GOAL OF THE EXERCISE ▸ Please switch "GUI agent" to "interface agent" in the listing, from the line with "Task: Select the red horizontal divider line" to the line with "click(x=16, y=218)". Return only those lines and leave everything else unchanged.
--- RECORD EXTRACTS ---
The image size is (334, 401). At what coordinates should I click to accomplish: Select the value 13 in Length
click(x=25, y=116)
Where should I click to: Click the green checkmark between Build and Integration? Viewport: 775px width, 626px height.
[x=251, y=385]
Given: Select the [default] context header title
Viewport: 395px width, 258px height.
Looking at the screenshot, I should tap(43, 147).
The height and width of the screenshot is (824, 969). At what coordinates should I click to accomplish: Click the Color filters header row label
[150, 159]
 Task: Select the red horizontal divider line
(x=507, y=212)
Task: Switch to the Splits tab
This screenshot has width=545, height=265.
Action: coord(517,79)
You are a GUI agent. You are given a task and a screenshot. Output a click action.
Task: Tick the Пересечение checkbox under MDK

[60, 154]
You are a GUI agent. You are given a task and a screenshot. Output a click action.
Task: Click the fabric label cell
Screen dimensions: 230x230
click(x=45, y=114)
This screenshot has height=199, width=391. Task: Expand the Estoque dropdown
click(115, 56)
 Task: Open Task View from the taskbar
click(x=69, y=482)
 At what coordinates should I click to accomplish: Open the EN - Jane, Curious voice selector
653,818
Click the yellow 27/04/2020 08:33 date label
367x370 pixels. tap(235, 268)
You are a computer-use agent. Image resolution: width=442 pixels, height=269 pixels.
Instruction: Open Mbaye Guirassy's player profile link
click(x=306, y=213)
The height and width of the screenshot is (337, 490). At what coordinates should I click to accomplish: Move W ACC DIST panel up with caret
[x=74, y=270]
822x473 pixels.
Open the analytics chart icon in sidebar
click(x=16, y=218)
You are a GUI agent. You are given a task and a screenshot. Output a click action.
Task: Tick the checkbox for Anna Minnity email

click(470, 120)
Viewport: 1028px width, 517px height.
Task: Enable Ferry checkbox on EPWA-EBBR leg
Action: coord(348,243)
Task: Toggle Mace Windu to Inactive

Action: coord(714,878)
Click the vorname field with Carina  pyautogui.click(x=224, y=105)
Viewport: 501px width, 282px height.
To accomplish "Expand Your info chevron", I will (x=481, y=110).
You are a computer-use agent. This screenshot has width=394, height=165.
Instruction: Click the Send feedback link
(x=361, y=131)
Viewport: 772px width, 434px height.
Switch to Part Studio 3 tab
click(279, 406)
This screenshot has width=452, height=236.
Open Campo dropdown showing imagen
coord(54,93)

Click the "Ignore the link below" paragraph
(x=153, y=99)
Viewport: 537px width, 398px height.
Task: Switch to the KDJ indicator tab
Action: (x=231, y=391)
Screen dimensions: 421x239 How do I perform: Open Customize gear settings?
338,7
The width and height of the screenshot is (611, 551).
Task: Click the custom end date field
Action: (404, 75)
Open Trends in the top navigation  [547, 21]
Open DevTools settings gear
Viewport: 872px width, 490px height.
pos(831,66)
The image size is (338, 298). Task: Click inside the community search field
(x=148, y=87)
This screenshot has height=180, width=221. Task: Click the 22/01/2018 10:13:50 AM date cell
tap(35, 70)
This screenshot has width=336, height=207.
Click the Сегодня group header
---
EXERCISE ANSWER ▸
 Task: Select the red horizontal divider line
(x=507, y=212)
Task: Switch to the Splits tab
This screenshot has width=545, height=265.
Action: coord(517,79)
You are a interface agent. You are given a task and a screenshot. Output a click action.
Task: Tick the Пересечение checkbox under MDK

[60, 154]
You are a interface agent. You are given a task and a screenshot. Output a click action.
Task: Click the fabric label cell
Screen dimensions: 230x230
click(x=45, y=114)
This screenshot has height=199, width=391. Task: Expand the Estoque dropdown
click(115, 56)
 Task: Open Task View from the taskbar
click(x=69, y=482)
 At what coordinates should I click to accomplish: Open the EN - Jane, Curious voice selector
653,818
Click the yellow 27/04/2020 08:33 date label
367x370 pixels. tap(235, 268)
You are a computer-use agent. Image resolution: width=442 pixels, height=269 pixels.
Instruction: Open Mbaye Guirassy's player profile link
click(x=306, y=213)
The height and width of the screenshot is (337, 490). At what coordinates should I click to accomplish: Move W ACC DIST panel up with caret
[x=74, y=270]
822x473 pixels.
Open the analytics chart icon in sidebar
click(x=16, y=218)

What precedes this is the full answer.